Facial skin surgery comprises any surgery of the exterior skin of the face,. This is separate from maxillofacial surgery, which includes surgery to the jawbone and the skull. Facial skin surgery can be performed for medical reasons, such as cancer removal, or cosmetic reasons, such as the removal of cysts or other blemishes.

Mr Cascarini offers facial surgery for medical problems only but his skill provides an excellent cosmetic outcome. Your treatment begins with an initial consultation to confirm your diagnosis and then he will develop a surgical plan to remove the required tissue while minimising scarring as much as possible.

What conditions are treated by facial skin surgery?

• Skin cancers – the tumour and a healthy margin of surrounding tissue is removed to prevent the cancer from spreading.

• Epidermoid and pillar cysts – surgery is used to remove unsightly lumps and bumps caused by cysts beneath the skin. These cysts are benign sacs that are filled with viscous fluid. They do not pose a risk to health but may compromise function (an eyelid cyst may obscure vision) or cause problems with wearing spectacles or cause a loss of confidence.

• Lipomas – small sacs of fatty tissue just below the surface of the skin can be removed easily. Like cysts, these do not pose a threat to health, but may be removed for functional or cosmetic reasons.

• Moles – these are often removed for cosmetic reasons, but they may also pose a risk of skin cancer and are removed either for biopsies or to prevent problems in the future.

Facial surgery techniques

The technique chosen by Mr Cascarini will depend on the condition being treated.

Facial surgery techniques include:

• Excision – this is the most common form of facial skin surgery, in which tissue, such as a tumour or cyst, is simply cut away or removed from beneath the skin surface.

• Curettage and electrocautery – this is a highly skilled technique in which cells are scraped away using a sharp spoon like instrument, with the skin surface then immediately cauterised by a heated loop or needle to stop the bleeding.

• Mohs micrographic technique – this is a specialist cancer surgery technique that is used to minimise the amount of healthy tissue that is removed. The tumour is cut away in small sections, with each section immediately analysed under a microscope to check for cancer cells. Surgery is stopped as soon as no cancer is detected, reducing the need for a margin of error.

Skin grafts and flaps

If facial surgery involves the removal of a significant amount of tissue, it may be necessary to use a skin graft or a skin flap to repair the wound site.

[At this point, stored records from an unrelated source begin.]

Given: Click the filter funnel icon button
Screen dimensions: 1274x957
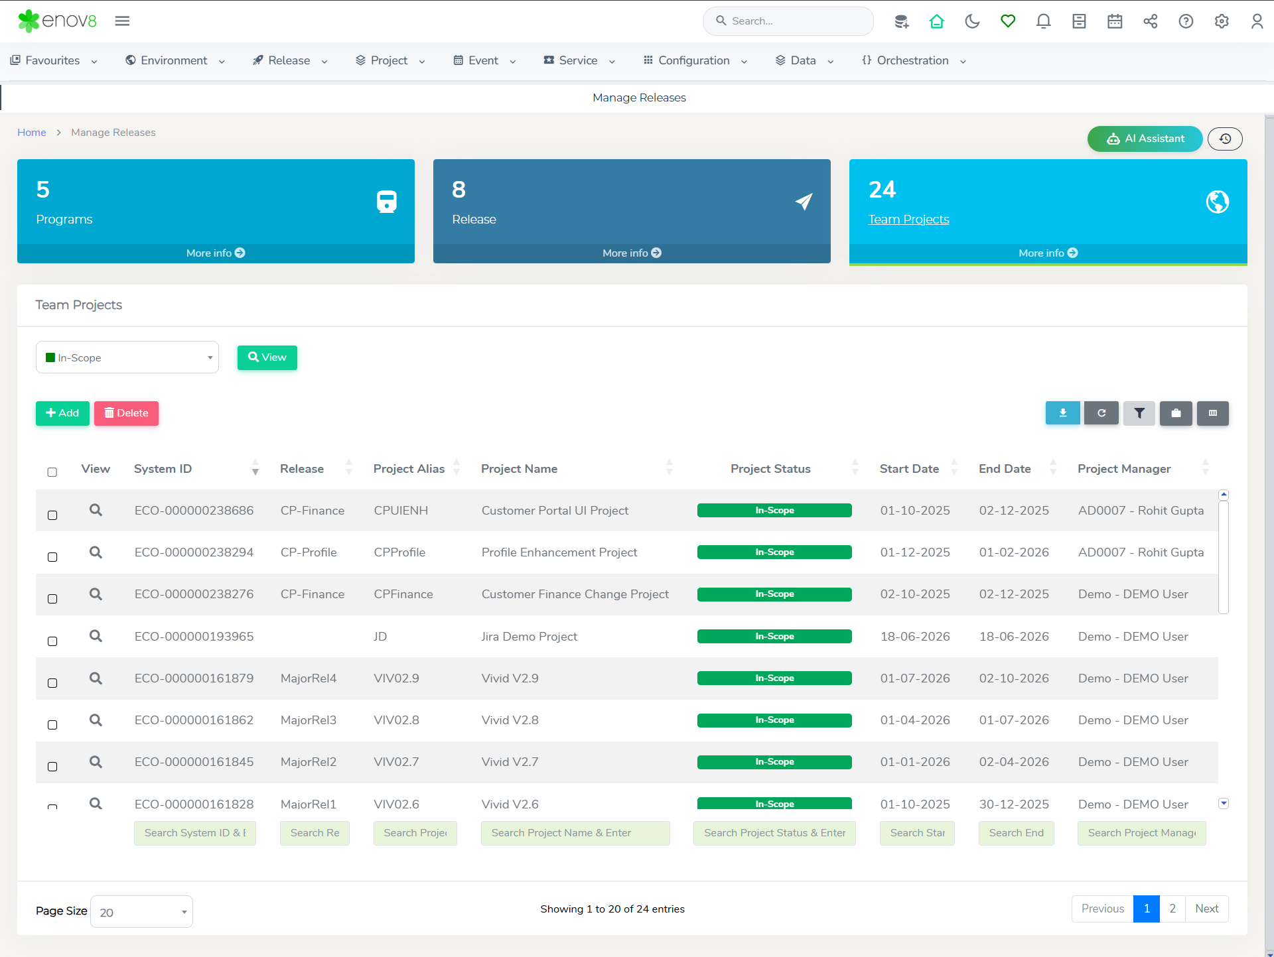Looking at the screenshot, I should pyautogui.click(x=1139, y=413).
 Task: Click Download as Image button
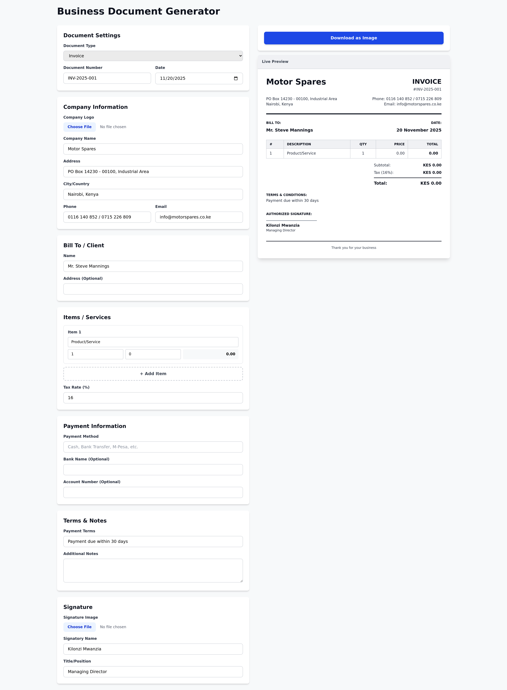click(354, 38)
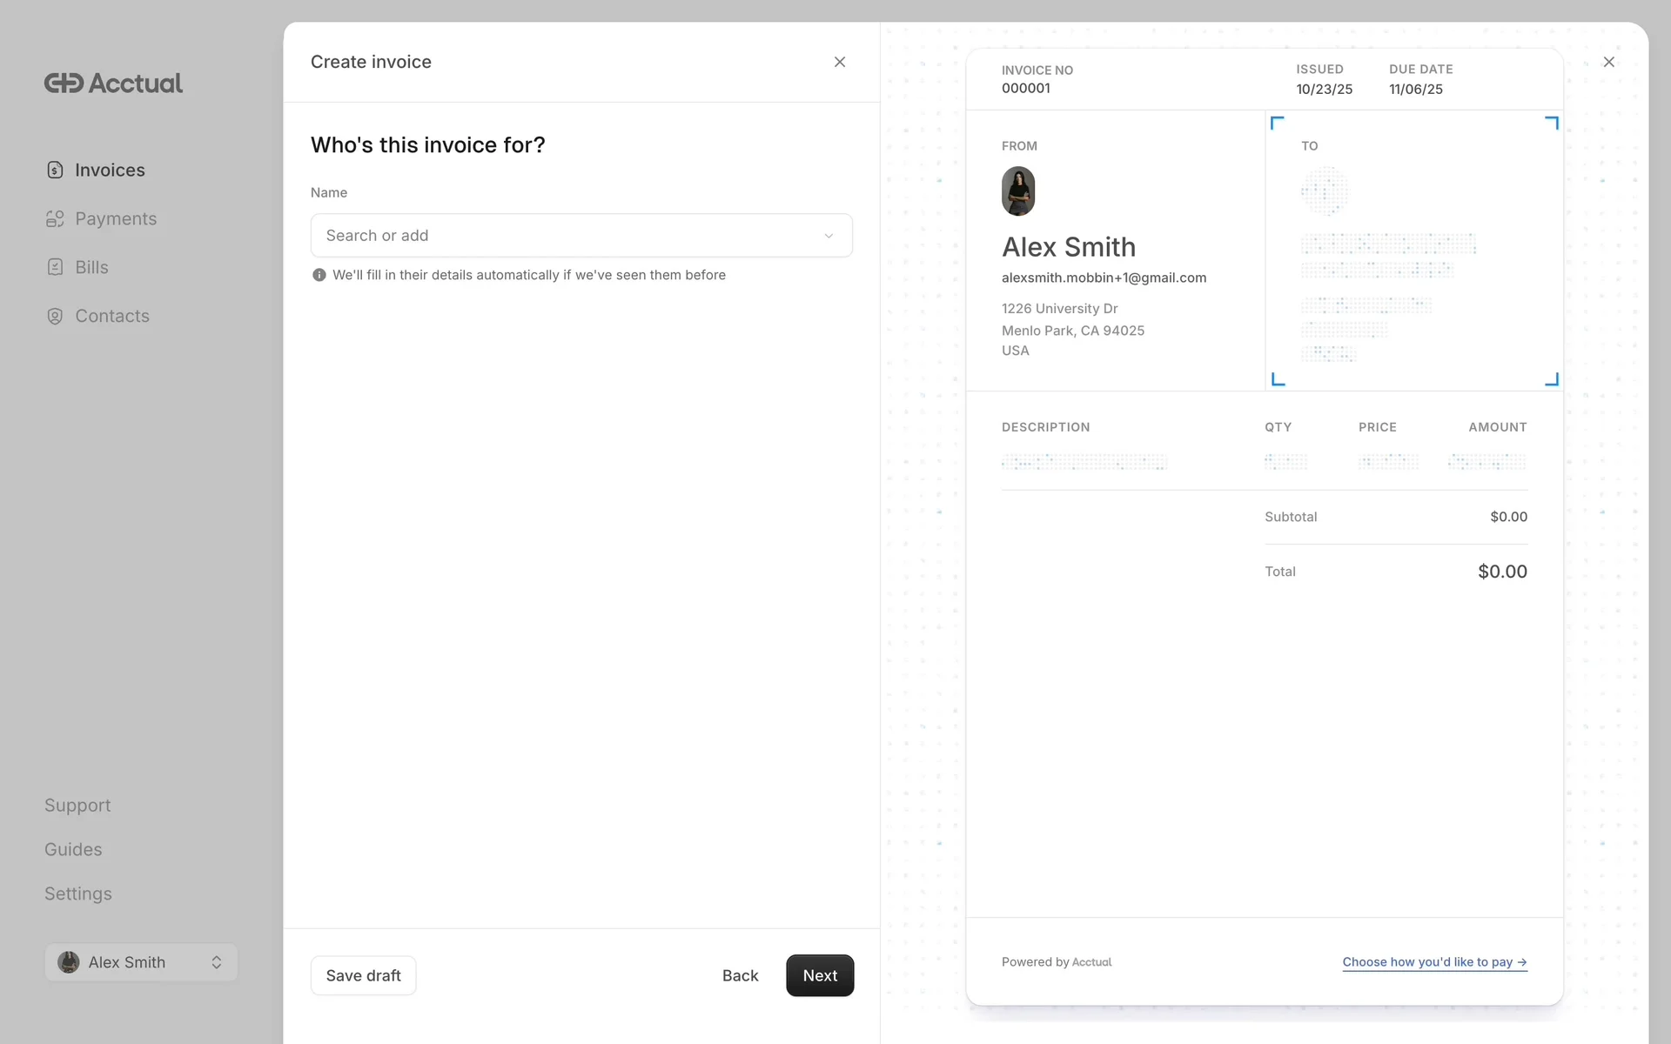This screenshot has width=1671, height=1044.
Task: Click the Contacts sidebar icon
Action: (55, 316)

  • A skin graft is a thin layer of skin that is taken from elsewhere on the body with an intact blood supply. Common source sites are behind the ears or from the inner thigh. The skin is stitched in place over the wound site and its blood supply is connected with the local blood supply near the wound.
  • A skin flap is neighbouring skin that is stretched over the wound site and stitched into place, retaining some of its original blood supply.

In both cases, the new skin is carefully selected to match the original area as closely as possible, and will heal and fade over time to blend in with its surroundings.

Mr Cascarini uses skin flaps extensively when performing facial reconstruction surgery in trauma and accident patients.